Tech tools lead homeland security plan

The U.S. Department of Homeland Security plans to put the fight against terrorism in the palms of many hands–literally, through wireless devices and other new technology.

Spreading information quickly, to both citizens and law enforcement, by using wireless technology is a major priority, said Steve Cooper, chief information officer of the Department of Homeland Security. He gave a keynote address at the 2003 Federal Office Systems Exhibition here this week.

The Department of Homeland Security plans to serve all citizens as customers, Cooper said. “Our goal is to make it work all the time,” he added. “We want to be faster, better, cheaper.”

The Department of Homeland Security also faces an organizational challenge: how to efficiently house 22 agencies with hundreds of thousands of personnel under one roof.

Yet the world’s largest bureaucracy expects to furnish itself with state-of-the-art technology to protect the nation from terrorism and natural disasters. The agency is looking to private companies for the most advanced tools possible.

Online Alerts Tested

One such tool is a crisis alert system now being tested in Virginia, and demonstrated here at the technology exhibition by Mark Penn, captain of the Arlington Fire Department.

It offers local residents free subscriptions to emergency alerts, which are delivered to personal digital assistants or mobile phones. Penn said eventually the technology will tailor messages to specific zip codes, alerting residents to dangers in their own neighborhoods.

Penn said the alerts are an example of getting “data and people to talk to each other,” which he said is key to public safety.

Similar wares are being shown by dozens of firms, many of which are already providing computer gear to the government, and others hoping to win contracts for homeland security.
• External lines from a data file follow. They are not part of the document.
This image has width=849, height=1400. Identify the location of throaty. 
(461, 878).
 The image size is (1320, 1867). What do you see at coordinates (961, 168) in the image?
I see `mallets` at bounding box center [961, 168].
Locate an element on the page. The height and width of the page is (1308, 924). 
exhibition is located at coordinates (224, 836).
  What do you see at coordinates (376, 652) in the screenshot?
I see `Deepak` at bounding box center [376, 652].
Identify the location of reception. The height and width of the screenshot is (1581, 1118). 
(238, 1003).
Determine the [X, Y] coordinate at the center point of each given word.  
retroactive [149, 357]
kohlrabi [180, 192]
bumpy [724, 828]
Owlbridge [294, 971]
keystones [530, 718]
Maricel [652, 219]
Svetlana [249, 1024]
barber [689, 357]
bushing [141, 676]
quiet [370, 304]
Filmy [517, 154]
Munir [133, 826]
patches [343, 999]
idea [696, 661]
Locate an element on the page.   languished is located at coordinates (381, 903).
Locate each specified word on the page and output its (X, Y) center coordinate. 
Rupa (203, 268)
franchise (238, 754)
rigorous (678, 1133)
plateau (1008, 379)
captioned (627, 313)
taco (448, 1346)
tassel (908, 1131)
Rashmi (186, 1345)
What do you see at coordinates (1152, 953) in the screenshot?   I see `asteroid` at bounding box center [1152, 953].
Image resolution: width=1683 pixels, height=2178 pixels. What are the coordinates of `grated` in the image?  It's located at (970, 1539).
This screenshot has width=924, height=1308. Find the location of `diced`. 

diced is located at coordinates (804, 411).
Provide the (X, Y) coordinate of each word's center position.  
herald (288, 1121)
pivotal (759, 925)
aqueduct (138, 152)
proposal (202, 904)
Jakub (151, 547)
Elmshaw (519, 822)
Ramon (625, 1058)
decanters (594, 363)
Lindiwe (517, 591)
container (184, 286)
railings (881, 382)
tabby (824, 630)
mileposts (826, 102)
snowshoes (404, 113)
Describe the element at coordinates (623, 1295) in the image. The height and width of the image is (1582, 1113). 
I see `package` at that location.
Other software being exhibited, but not currently used by the government, includes:

— a database linking governmental departments to maps that plot disasters as they happen;

— tools to allow agencies to bypass the Internet when sharing information, such as streaming video files;

— software that identifies people by scanning the retina of the eye.

Administrative Challenge

The Department of Homeland Security is still early in its first job: assembling a vast array of federal agencies and their varying functions and responsibilities under one umbrella and then linking them to state and local governments. Cooper said the challenge is daunting but feasible.

Technologies used by some federal or local governmental agencies include a number of technical safeguards in lieu of (or in addition to) passwords. For example, biometric devices check fingerprints for entry to some military bases and government PCs, and facial recognition software allows entry to some systems. Also, medical surveillance software has been implemented to track hospital records to detect potential bioterrorism.

Eventually, state and local law enforcement agencies will be able to share terrorism information in real time, Cooper said. He expects to implement this using wireless technology and computerized maps, and to use data-mining software to study e-mail and other communications that could reveal terrorist threats.

However, Cooper said the department is balancing these efforts with the concerns of privacy advocates and others who fear an erosion of civil liberties. The government does not aim to be Big Brother in its zeal for security, he said.

“We are not interested in trashing what this country is about,” said Cooper. “I don’t know exactly what the tipping point is. I don’t know exactly what the balance is.”